Zijn voorouders
vochten tegen onrechtvaardigheid, waren kunstzinnig en streden in oorlogen.
En dat vinden we in hem terug. Over wie ik het heb? Over
kunstschilder henry. Ik zit rechtover hem en hij bekijkt me met zijn
doordringende, bruine ogen vanuit zijn rode zetel. Op 't
eerste zicht leek hij me een strenge man onder een eeuwig witte hoed. Doch
stilaan ontdek ik zijn vriendelijke eerlijkheid waarmee hij ook mijn vragen
beantwoordt.
Worden
je schilderijen beïnvloed door je voorouders?
Absoluut.
Als kind was ik één en al oor voor wat mijn vader en grootvader vertelden
over het leven van mijn voorouders. Eigenlijk zijn dat voor mij de mooiste
verhalen in vergelijking met alle boeken die ik later heb gelezen. Zo in de
winter aan een gezellige, warme Leuvense stoof zitten te luisteren naar die
grote man, die mijn peter en grootvader heette. Romantische ogenblikken met
verhalen vol avontuur. Wat kan een jongen nog meer verlangen? Bestaat zulks nog voor de kinderen van vandaag met hun TV's en PC's? Uit die verhalen
heb ik lessen getrokken. Ze maakten me wijzer en ze beïnvloedden mijn
schilderijen. Bovendien zit het karakter van mijn voorouders in mijn genen.

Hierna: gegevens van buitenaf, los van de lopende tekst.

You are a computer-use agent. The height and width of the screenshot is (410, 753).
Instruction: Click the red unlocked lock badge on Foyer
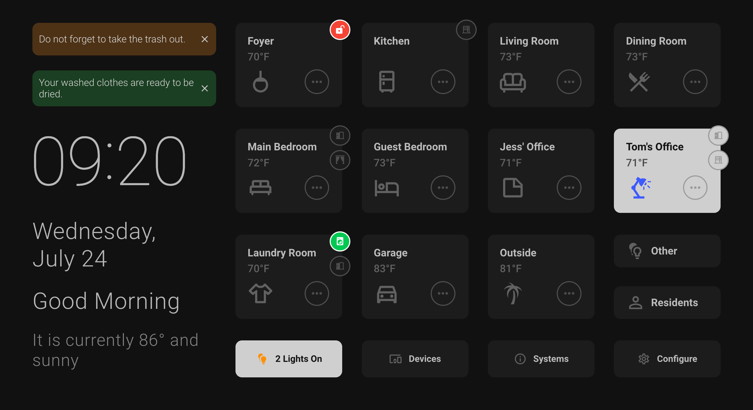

Ook dát zet zich door in mijn schilderijen.
Wat
vertelde je grootvader zoal? Laat ons eens meegenieten.
Als
ik dát doe, ben ik vertrokken voor een lang verhaal. Maar ik zal het kort
trekken. Me beperken tot enkele anekdotes. Oké? Zij scheppen al een duidelijk
beeld van mijn voorouders. Je zult het merken. Mijn voorouders waren
altruïstische optimisten. Ze zorgden meer voor de anderen dan voor zichzelf.
En dat zonder enig eigenbelang. En steeds blijmoedig.
Je
maakt me nieuwsgierig. Vertel op.
Eén
van mijn voorouders was zó een rijkaard dat gans Gent
hem kende. Voornamelijk om zijn zotte buien. 't
Was in de tijd dat er nog geen auto's waren. Hij had de gewoonte om vóór zijn
deur zeven koetsen te laten komen. Piekfijne koetsiers, piekfijne paarden. De
eerste reed voor en hierin legde hij zijn wandelstok. Daarna de tweede.
Daarin legde hij zijn sjerp. De derde, daarin zijn buishoed.
In de vierde zijn handschoenen. In de vijfde zijn mantel. In de zesde zijn
hond. En uiteindelijk de zevende waar hijzelf insteeg. De ganse stoet reed
daarna door Gent tot voorbij de drie torens. Nota bene, wij zijn al meer dan
tweehonderd jaar Gentenaar. Vanaf het Rond Punt stonden de mensen buiten te
kijken. Dat was toen spektakel! Aan zijn stamcafé aangekomen, stapten de
ruiters af en brachten hem in goede volgorde zijn kledij en hond. En, à
propos, zijn koetsiers en paarden werden door hem rijkelijk onderhouden.